How `research/` relates to the main hackathon repo and what each component does.

## Position in the repo

```text
small-model-hackathon/
├── apps/gradio-space/     ← shipped Lesson Agent UI
├── libs/agent/            ← skill loop, tools, traces
├── libs/inference/        ← transformers + llama.cpp backends
├── models.yaml            ← model presets (shared with finetune)
└── research/              ← experiments (this tree)
    ├── finetune.py
    ├── data/
    └── evals/             ← uv workspace package
```

Research code is a **uv workspace sibling** of `apps/*` and `libs/*`. Root `pyproject.toml` declares optional dependency groups (`finetune`, `evals`, `lm-eval`) so the Docker Space image does not need to install torch-heavy extras unless you opt in locally.

## Two tracks

### Fine-tuning

`research/finetune.py` adapts a small HF causal LM on instruction or chat data. It reuses root `models.yaml` presets and the shared inference config loader, so the same `minicpm5-1b` preset used in the Gradio app can be fine-tuned without duplicating model metadata.
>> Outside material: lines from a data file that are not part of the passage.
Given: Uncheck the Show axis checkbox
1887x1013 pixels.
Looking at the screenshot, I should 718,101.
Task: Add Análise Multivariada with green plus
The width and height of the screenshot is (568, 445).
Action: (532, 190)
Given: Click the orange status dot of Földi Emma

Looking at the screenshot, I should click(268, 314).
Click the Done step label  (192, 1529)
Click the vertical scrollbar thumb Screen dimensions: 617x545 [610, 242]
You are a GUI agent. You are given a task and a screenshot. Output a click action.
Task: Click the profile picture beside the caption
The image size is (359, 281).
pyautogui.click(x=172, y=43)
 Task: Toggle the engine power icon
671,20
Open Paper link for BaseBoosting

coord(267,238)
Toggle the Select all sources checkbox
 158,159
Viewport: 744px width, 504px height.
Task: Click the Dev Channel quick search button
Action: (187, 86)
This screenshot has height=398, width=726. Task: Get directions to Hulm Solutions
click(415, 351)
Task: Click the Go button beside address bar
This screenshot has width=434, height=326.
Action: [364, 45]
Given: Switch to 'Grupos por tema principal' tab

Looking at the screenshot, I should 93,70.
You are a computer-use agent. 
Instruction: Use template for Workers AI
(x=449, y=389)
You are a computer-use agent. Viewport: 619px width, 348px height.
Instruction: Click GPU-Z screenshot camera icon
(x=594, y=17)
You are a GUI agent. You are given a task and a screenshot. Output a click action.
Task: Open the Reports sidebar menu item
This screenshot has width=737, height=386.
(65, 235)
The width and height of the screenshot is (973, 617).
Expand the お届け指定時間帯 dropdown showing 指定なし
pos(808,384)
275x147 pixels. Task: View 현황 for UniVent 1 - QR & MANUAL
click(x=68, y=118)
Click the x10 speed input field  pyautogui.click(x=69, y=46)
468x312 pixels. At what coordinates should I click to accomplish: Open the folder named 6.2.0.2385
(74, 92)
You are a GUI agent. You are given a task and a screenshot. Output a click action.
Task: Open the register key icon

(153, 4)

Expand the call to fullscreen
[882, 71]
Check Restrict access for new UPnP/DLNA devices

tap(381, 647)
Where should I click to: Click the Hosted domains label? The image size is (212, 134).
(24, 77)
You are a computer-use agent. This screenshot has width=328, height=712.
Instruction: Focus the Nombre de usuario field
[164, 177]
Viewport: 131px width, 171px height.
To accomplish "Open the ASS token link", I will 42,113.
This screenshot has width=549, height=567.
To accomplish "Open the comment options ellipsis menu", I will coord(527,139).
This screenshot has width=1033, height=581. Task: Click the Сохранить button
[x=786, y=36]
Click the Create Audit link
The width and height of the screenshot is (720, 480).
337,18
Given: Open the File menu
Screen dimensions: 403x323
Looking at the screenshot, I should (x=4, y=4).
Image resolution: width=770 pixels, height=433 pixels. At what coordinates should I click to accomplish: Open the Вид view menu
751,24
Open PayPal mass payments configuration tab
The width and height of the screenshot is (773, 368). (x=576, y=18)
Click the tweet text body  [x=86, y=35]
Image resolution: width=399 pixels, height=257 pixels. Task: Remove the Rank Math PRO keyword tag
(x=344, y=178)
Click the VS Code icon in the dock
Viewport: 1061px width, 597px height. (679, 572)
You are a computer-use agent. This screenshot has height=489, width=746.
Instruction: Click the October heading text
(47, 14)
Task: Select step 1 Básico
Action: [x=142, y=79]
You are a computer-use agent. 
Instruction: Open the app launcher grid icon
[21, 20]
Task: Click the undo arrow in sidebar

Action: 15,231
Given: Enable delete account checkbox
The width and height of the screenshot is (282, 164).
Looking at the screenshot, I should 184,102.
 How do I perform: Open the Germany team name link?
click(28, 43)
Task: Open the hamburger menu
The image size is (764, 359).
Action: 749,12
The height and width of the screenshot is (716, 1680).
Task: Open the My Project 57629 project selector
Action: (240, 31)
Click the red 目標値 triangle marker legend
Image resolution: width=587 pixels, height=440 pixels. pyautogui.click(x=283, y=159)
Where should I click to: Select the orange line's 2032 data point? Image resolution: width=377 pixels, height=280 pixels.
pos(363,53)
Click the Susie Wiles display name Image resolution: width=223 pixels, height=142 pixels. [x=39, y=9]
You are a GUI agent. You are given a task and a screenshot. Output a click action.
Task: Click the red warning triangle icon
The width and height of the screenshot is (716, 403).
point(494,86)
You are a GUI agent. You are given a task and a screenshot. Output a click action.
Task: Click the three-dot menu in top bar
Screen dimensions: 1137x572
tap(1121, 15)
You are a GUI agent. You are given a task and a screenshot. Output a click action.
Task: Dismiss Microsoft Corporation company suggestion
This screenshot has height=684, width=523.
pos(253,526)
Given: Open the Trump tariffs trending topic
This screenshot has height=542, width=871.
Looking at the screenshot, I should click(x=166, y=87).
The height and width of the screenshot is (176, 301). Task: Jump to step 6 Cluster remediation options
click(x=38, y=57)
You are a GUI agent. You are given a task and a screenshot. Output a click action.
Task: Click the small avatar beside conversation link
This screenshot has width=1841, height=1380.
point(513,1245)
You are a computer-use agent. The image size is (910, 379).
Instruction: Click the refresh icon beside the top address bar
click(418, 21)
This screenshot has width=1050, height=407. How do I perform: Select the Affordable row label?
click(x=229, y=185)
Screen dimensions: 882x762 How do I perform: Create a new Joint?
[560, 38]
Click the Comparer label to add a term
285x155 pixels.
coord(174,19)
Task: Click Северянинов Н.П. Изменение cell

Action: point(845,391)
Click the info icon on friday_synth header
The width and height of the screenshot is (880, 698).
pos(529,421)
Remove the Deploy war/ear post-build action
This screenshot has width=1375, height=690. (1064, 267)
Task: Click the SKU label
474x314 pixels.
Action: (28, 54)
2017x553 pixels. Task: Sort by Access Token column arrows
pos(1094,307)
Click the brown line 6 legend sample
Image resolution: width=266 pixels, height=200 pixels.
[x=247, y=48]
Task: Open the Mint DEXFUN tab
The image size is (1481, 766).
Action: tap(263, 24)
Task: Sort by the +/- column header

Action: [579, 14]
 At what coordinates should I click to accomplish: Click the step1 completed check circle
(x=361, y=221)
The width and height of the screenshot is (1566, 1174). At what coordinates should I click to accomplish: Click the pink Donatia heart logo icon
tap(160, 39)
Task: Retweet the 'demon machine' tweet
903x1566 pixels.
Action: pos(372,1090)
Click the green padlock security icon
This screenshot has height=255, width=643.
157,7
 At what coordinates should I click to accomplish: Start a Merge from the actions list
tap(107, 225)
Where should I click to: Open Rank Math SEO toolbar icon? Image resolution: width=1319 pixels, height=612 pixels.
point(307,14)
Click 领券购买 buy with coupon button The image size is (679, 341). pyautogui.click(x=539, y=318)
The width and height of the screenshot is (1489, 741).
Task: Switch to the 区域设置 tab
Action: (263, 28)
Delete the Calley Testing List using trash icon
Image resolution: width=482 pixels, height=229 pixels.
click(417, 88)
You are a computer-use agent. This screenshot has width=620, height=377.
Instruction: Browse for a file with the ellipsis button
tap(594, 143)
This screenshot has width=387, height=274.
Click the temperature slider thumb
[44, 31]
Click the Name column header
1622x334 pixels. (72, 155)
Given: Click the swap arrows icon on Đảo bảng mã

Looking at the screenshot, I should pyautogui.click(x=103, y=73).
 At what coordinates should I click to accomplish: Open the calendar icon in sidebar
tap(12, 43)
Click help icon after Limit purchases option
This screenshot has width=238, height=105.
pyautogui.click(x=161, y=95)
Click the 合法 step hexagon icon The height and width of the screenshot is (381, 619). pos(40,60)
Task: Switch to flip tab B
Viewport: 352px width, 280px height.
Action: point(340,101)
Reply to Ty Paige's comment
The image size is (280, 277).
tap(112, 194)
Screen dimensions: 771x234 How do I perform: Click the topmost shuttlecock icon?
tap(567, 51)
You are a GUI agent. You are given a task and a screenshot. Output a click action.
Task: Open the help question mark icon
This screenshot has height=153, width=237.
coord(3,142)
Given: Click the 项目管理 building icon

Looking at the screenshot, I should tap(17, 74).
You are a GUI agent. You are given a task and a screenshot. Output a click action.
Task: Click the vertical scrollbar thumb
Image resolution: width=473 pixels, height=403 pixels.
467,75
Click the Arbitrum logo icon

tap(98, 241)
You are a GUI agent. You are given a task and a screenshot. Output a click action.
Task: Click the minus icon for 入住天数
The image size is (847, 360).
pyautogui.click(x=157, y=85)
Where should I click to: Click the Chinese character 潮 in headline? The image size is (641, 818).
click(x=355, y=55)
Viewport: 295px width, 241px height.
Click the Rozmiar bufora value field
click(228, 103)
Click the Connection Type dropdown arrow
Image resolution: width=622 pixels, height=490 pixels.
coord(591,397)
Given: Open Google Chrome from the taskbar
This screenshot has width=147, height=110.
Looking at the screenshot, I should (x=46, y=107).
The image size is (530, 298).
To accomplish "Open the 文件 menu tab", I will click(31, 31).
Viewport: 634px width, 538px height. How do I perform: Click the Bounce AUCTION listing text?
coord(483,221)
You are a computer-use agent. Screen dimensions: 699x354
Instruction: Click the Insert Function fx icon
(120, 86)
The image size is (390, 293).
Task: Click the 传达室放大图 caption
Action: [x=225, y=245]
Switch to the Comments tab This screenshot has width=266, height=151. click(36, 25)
Outputs land in `models/finetuned/` — you can register a new preset in `models.yaml` pointing at merged weights for the **Well-Tuned** hackathon badge.

### Agentic and academic evals

`research/evals/` (`slm-evals` package) scores **whole models** on:

- **Agentic benchmarks** — BFCL, τ-bench, GAIA, SWE-bench (`slm-benchmark`)
- **Academic benchmarks** — GSM8K, ARC, HellaSwag, etc. via lm-evaluation-harness (`slm-lm-eval`)

## Data flow

```mermaid
flowchart LR
  subgraph data [research/data]
    lesson[education-lesson-chat.jsonl]
    qa[benchmark-qa.jsonl]
    kb[benchmark-kb.jsonl]
  end

  subgraph train [finetune.py]
    ckpt[models/finetuned/]
  end

  subgraph evals [slm-evals]
    bfcl[BFCL]
    tau[tau-bench]
    gaia[GAIA]
    swe[SWE-bench]
    lmeval[lm-eval tasks]
  end

  lesson --> train
  train --> ckpt
  ckpt --> evals
```

## When to use which tool

| Goal | Tool |
| ---- | ---- |
| Improve lesson slide quality on your data | `finetune.py` + optional eval before/after |
| Compare base vs LoRA on public agent tasks | `slm-benchmark` |
| Compare base vs LoRA on academic tasks | `slm-lm-eval` |
| Ship in Gradio Space | `apps/gradio-space` only — wire new weights via `models.yaml` |

## Workspace package

`research/evals` is listed in root `[tool.uv.workspace] members` as import name `slm_evals`, CLI `slm-benchmark` and `slm-lm-eval`.

Run with `uv run --package slm-evals ...` from the repo root so uv resolves workspace paths and shared lockfile versions.